The obvious approach, I think, is put the sand in a machine that fires it at high speed into a hard, flat surface, causing the round, smooth grains to shatter into lots of jagged pieces. Then after they strike the surface, you have them fall into a selecting sieve that sends jagged pieces in one direction, (towards the bags where they will be packaged for sale,) and on the other hand towards a recycling loop that sends it to smash into the target again.
That’s just one idea. Here’s another: take the cheap and unusable sand, melt it, then pulverize it. Yes, these both require energy but I’m sure each one can be done, with a little scientific and engineering wizardry, in a way that ends up being so efficient that the devices that are used pay for themselves.
Hell, you can probably pulverize them AND purify them, extracting impurities all in a single process, if it’s designed right.
Engineers and scientists... get on it! There’s fortunes to be made! Oxides of silicon are the twenty first century’s OIL! Just need to work out how to refine it!
Our reign has gone on long enough.

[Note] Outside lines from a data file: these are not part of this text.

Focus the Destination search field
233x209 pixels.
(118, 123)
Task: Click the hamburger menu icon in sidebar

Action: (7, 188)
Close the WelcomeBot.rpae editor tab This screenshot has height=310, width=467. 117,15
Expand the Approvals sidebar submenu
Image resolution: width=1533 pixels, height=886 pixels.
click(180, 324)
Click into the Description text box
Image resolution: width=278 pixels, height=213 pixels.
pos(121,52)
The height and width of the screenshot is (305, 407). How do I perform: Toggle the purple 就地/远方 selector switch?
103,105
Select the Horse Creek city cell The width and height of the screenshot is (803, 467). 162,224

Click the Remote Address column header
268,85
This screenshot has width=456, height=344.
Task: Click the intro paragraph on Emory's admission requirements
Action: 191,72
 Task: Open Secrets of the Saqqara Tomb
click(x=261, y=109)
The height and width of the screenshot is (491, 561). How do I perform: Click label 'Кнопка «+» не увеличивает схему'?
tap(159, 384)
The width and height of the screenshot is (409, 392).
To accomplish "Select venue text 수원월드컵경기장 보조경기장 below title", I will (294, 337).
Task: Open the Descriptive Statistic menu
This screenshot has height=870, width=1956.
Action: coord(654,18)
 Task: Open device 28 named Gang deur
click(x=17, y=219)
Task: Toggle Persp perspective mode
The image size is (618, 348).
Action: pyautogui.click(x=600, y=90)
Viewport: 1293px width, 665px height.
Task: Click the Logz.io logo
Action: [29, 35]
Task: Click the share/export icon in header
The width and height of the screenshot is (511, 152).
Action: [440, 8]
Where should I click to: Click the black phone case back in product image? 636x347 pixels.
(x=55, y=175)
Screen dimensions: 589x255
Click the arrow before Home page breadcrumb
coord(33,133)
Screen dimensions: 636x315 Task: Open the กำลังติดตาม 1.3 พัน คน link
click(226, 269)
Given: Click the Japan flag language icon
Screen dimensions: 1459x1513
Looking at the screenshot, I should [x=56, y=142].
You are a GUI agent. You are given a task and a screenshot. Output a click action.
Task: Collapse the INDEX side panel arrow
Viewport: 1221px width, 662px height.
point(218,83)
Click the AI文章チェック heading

Indeed. Summon the meteors.
The US is the #1 consuming country in the world. That is why you have the highest CO2 use. You waste the most electricity, waste the most food, use the most oil etc etc.
If you make so much why do you need import the most?
Why do you import over a billion dollars worth of good from China, every single day of the year?
How much of thier CO2 is used to produce the things you consume?